TASK PROMPT: Rewrite the paragraph in the statements of invention below that begins "The term “active detection and ranging system” may mean" as a concise bulleted list, preserving its main facts.

[begin PASSAGE PROVIDED]

STATEMENTS OF INVENTION

According to a first aspect of the invention, there is provided a computer-implemented method for classifying points in a point cloud obtained by an active detection and ranging system. The method comprising:

• • computing a latent representation of the point cloud, wherein computing the latent representation comprises providing the point cloud to an encoder network;
  • determining, for at least one point point in the point cloud, a probability that the at least one point represents an object belonging to one or more object classes by providing the latent representation to an object classification network that has been trained to classify points as representing an object belonging to the one or more object classes; and
  • determining, for the at least one point in the point cloud, a probability the at least one point represents a ghost object by providing the latent representation of the point cloud to a ghost classification network that has been trained to classify points as representing a ghost object.

The term “active detection and ranging system” may mean any system which emits a signal and detects a reflection of that signal. The term “active detection and ranging system” includes radar, lidar, and/or sonar. An active detection and ranging system may alternatively be referred to as an active imaging system. In some embodiments, the invention may be implemented using a radar system in a vehicle. In other embodiments, the invention may be implemented in a robotics system. A latent representation of the point cloud may be an embedding of the point cloud into a lower dimensional space. A ghost object may be an object detected by the active detection and ranging system for which a detected location does not correspond to a location of a physical object. A ghost object may be an object detected whereby the reflected signal reflects from at least one secondary object before returning to the active detection and ranging system. “At least one point” may mean at least 50% of the points in the point cloud, preferably “at least one point” may mean all of the points in the point cloud.

[end PASSAGE PROVIDED]
[begin GIVEN MATERIAL]

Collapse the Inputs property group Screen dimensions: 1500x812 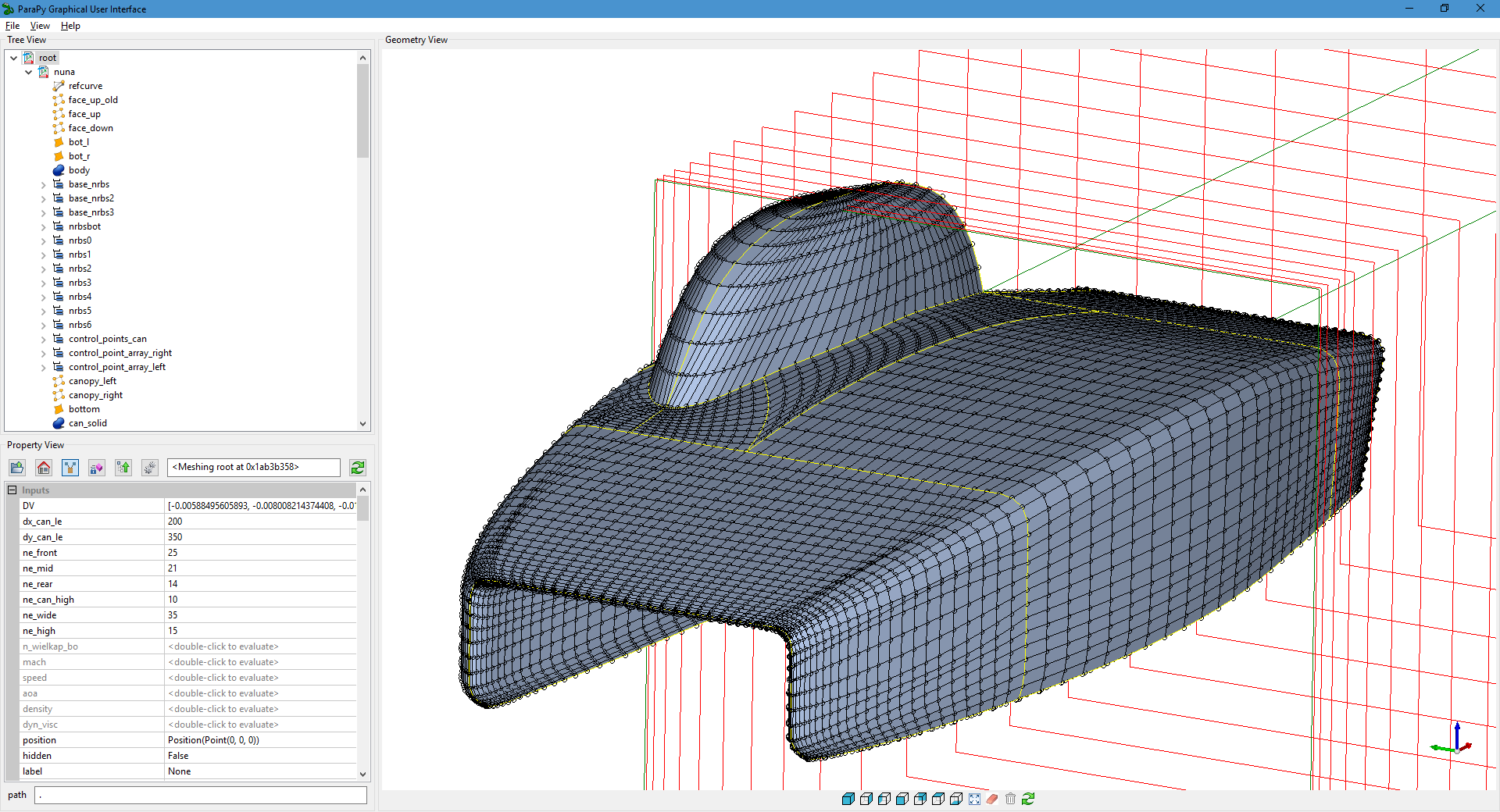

[end GIVEN MATERIAL]

SOLVED EXERCISE:
- An active detection and ranging system is any system that emits a signal and detects a reflection of that signal. It includes radar, lidar, and/or sonar and may also be called an active imaging system.
- The invention may be implemented using a radar system in a vehicle or in a robotics system.
- A latent representation of the point cloud may be an embedding of the point cloud into a lower dimensional space.
- A ghost object may be a detected object whose detected location does not correspond to the location of a physical object. It may be one whose reflected signal reflects from at least one secondary object before returning to the system.
- "At least one point" may mean at least 50% of the points in the point cloud, and preferably all of them.